In our efforts to promote health and well-being in ecosystems and their components, we test hypotheses about the causes for impairment by assessing stress resulting from stressors (injury, hypoxia, pressure, xenobiotic, temperature, capture, hunger, fatigue, and disease).  Typically, individual biomarkers (genetic, physiological, and behavioral) are measured and assumed to be correlated with survival.  Vitality is a biomarker that reflects the whole animal condition after stress induction.  Full vitality is characterized by consistently present defined reflex actions and is the constant control for hypothesis testing. Impairment is measured as loss of reflex action traits. The relationship between reflex impairment and survival is weighted by sequence of impairment.  Sensitive reflex actions are impaired by low levels of stressors (sublethal).  More resistant reflex actions become impaired at higher levels of stressors (lethal). 


    
Vitality can be a subjective score for animal condition based on observation of injury, activity, and reflex action impairment.  These vitality scores are correlated with survival and delayed mortality; where size and taxa sensitivity to stressors interact to control impairment.  Levels of vitality can be indicated by condition class impairment; excellent, fair, poor, moribund, based on evaluation of activity and injury (BenoĆ®t et al. 2015Morfin et al. 2017).   

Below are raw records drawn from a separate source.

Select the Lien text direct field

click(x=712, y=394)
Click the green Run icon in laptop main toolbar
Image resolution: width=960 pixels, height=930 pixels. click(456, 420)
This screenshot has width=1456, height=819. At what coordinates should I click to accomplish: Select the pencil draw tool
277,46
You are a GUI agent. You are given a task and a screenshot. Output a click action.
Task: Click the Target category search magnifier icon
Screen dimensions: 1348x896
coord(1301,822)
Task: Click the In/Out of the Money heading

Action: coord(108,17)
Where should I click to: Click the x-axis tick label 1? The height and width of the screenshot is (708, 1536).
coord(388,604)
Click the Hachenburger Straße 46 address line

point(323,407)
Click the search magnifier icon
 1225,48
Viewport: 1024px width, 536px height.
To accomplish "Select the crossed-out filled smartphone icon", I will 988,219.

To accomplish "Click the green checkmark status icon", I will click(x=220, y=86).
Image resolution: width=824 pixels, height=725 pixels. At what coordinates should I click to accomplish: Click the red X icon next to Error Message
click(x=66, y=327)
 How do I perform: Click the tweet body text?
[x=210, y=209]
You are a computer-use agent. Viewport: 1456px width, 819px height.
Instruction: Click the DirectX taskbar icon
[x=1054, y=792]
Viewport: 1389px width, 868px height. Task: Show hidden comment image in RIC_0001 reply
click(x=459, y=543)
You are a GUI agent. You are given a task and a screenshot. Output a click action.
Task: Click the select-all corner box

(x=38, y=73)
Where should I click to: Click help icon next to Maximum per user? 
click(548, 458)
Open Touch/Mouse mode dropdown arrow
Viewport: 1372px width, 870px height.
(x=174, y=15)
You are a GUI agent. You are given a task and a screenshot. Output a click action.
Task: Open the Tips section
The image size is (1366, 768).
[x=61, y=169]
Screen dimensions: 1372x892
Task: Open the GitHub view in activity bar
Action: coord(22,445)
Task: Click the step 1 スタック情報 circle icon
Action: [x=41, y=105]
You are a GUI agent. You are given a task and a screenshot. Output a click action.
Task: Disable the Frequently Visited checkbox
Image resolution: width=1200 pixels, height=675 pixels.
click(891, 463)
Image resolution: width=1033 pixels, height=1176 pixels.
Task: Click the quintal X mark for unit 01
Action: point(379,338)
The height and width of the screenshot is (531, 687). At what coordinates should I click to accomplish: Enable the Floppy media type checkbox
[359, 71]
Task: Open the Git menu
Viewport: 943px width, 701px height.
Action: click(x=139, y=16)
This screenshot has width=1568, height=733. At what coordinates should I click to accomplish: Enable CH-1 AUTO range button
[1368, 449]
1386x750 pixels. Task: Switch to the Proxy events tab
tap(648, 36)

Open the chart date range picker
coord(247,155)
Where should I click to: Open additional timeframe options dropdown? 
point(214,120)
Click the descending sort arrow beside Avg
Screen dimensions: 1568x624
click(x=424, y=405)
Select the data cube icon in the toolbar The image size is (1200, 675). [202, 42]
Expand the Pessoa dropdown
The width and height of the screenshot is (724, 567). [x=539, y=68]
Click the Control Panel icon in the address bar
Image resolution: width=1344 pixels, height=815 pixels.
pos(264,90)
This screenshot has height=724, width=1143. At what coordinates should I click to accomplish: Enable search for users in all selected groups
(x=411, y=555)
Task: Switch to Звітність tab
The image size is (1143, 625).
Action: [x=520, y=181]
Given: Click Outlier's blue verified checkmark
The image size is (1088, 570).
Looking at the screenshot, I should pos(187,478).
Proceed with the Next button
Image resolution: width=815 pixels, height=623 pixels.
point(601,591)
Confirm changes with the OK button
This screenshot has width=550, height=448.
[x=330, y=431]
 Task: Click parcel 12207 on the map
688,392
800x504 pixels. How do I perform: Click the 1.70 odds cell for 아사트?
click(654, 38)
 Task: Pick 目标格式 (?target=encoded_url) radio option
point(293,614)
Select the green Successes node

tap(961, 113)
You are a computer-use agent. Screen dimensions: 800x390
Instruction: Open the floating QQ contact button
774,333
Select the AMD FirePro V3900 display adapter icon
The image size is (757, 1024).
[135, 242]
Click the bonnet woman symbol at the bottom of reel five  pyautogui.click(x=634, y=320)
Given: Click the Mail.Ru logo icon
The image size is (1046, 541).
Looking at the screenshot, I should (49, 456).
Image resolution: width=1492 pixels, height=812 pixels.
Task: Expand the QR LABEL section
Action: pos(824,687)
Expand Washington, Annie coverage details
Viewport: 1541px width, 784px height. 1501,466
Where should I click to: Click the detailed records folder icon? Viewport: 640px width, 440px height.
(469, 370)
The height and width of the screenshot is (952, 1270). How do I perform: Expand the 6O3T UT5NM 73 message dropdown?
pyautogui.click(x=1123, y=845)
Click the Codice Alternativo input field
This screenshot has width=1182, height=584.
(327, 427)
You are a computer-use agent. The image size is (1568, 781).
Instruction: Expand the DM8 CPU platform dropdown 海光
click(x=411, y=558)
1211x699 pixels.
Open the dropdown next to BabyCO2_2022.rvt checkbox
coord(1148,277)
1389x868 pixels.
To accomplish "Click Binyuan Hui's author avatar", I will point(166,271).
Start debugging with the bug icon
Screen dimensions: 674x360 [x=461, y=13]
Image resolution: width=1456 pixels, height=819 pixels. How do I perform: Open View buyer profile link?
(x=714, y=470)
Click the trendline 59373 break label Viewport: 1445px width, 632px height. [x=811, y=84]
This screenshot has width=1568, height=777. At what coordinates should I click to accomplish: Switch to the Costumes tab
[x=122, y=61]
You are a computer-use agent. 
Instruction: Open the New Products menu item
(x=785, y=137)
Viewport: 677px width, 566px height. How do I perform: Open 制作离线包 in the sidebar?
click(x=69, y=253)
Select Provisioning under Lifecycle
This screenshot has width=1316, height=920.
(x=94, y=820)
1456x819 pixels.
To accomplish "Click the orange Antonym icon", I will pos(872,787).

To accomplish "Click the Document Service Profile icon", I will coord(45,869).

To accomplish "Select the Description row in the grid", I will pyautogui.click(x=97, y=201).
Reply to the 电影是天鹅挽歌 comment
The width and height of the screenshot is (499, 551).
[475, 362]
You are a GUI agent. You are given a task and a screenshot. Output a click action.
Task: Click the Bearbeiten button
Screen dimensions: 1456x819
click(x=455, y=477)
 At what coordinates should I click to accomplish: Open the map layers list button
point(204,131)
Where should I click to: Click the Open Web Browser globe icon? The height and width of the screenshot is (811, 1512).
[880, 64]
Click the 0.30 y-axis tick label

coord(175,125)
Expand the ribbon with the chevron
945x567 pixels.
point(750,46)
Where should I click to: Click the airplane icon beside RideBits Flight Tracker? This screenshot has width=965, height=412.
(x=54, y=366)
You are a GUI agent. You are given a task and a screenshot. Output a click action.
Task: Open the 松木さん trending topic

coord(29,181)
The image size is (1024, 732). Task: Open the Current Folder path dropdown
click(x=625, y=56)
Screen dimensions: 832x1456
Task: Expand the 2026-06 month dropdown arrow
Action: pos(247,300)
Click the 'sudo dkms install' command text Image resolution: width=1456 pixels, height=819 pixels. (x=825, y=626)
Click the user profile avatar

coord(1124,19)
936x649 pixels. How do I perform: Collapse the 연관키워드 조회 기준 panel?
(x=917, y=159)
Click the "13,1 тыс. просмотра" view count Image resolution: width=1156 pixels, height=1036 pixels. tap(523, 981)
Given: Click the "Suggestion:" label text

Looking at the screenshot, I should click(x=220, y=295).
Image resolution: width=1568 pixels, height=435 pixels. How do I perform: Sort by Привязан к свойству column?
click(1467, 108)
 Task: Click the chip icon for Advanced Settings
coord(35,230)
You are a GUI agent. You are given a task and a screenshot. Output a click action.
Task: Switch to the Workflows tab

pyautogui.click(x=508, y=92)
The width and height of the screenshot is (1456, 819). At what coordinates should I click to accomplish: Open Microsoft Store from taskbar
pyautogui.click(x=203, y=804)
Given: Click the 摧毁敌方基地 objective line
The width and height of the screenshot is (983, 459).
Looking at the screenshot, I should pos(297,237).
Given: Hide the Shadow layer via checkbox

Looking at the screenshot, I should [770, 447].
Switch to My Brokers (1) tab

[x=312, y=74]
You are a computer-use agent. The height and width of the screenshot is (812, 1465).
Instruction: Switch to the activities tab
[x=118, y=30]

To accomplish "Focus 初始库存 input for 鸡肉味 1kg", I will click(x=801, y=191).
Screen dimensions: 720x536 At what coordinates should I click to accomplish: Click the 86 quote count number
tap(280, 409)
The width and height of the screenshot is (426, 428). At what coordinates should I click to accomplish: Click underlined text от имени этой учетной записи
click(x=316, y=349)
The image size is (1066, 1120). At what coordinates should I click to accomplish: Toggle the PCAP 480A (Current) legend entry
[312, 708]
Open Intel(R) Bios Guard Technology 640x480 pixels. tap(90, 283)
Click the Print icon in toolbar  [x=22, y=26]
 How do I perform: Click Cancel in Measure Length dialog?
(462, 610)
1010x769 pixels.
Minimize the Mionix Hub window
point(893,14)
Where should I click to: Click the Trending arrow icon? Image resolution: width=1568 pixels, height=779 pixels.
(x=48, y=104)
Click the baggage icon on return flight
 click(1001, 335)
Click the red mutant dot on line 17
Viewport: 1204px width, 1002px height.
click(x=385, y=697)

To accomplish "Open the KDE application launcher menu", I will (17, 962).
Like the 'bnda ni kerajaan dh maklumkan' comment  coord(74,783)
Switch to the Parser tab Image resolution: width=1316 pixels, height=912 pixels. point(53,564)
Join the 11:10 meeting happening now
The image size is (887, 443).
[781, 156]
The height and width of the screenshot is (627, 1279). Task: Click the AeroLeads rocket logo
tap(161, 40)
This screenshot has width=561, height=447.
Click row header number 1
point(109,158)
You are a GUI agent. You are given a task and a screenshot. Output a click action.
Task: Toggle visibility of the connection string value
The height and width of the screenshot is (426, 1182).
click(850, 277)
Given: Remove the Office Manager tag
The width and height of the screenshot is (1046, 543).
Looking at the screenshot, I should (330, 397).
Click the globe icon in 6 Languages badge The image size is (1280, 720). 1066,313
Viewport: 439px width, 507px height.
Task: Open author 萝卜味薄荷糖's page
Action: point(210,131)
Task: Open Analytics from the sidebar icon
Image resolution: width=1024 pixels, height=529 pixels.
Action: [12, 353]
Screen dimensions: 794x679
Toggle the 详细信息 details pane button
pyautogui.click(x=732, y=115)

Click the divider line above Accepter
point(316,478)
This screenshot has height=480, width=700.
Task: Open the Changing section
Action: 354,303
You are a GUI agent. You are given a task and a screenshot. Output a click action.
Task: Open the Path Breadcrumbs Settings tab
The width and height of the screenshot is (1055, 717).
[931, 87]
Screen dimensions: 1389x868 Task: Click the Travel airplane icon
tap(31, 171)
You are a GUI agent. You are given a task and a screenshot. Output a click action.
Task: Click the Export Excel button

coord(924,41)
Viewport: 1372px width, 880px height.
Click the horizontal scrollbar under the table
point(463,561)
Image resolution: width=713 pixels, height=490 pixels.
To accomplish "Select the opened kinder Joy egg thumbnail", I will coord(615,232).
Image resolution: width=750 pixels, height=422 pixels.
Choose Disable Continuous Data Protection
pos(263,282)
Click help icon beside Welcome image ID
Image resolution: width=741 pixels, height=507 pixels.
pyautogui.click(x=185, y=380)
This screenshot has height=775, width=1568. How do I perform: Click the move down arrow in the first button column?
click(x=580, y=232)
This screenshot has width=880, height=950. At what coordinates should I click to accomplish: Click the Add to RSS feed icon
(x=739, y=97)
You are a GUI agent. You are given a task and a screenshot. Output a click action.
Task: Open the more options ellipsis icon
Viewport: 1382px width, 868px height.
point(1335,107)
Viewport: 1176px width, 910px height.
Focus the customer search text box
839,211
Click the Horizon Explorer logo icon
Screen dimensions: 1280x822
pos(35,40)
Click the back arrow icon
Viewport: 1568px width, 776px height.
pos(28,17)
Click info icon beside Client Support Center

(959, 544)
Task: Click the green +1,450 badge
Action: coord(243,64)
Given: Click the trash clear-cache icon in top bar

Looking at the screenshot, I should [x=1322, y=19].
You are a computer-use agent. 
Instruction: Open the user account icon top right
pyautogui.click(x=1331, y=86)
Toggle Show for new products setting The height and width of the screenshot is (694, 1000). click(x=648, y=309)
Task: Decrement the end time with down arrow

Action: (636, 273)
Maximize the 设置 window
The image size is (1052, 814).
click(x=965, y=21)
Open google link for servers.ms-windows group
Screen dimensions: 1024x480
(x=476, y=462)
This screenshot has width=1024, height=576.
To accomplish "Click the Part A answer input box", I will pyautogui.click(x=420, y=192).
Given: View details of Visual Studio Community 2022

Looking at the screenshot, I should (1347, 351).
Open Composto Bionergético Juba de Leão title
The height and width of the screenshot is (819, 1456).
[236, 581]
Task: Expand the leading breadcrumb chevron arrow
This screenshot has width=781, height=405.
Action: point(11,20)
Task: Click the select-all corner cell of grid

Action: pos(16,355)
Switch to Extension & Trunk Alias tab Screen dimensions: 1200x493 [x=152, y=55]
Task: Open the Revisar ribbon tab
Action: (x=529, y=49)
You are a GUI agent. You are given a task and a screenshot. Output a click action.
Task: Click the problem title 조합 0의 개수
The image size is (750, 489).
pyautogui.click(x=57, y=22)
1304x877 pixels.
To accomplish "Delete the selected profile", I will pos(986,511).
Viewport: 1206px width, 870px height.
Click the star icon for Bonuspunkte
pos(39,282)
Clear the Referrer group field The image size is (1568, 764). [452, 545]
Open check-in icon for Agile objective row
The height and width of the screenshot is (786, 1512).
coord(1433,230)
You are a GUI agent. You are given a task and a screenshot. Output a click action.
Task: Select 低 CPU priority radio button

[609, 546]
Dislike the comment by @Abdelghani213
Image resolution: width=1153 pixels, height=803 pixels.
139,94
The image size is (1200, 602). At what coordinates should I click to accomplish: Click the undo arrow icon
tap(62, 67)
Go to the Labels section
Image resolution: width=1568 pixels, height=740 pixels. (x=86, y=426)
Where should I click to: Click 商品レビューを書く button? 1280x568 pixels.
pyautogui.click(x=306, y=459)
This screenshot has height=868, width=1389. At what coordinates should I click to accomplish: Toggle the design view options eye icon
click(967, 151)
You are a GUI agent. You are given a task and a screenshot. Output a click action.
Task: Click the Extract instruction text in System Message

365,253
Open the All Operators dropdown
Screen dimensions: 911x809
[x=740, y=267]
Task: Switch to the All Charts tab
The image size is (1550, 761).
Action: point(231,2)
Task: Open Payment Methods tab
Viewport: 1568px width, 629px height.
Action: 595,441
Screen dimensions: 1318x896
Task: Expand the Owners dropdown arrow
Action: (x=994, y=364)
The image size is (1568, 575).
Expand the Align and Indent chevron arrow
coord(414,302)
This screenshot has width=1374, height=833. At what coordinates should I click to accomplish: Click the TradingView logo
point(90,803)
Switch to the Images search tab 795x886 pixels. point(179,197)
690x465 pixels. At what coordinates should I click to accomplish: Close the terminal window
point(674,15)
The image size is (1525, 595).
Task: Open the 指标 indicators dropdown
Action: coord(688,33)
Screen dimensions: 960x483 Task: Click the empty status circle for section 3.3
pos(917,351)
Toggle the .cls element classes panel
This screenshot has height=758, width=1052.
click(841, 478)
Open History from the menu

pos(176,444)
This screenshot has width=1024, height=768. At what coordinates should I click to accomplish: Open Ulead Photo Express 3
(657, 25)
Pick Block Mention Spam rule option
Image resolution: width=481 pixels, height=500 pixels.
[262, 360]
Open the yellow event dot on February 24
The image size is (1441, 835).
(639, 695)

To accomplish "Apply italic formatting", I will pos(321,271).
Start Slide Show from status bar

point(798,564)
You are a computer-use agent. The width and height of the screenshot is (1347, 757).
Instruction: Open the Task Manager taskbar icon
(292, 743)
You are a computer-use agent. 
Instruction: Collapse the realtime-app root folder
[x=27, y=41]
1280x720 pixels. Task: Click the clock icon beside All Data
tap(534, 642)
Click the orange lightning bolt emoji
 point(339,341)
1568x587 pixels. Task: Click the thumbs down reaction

A vitality heuristic based on trait classes of injury and reflex impairment (see tables) can be correlated with survival and delayed mortality. The index replicate is calculated as the number of impaired classes / total number of classes (ranges from 0 to 1).  This index is a combination of individual injury types and reflex actions with differing statistical distributions. As such it cannot supply a precise parametric estimate for vitality described above.  Instead the index is a summary expression (see below) of whole animal reactivity and impairment that is useful for rapid in-situ determination of stress levels and adjustment of experimental conditions for hypothesis testing (Brownscombe et al. 2017, Meeremans, et al. 2017).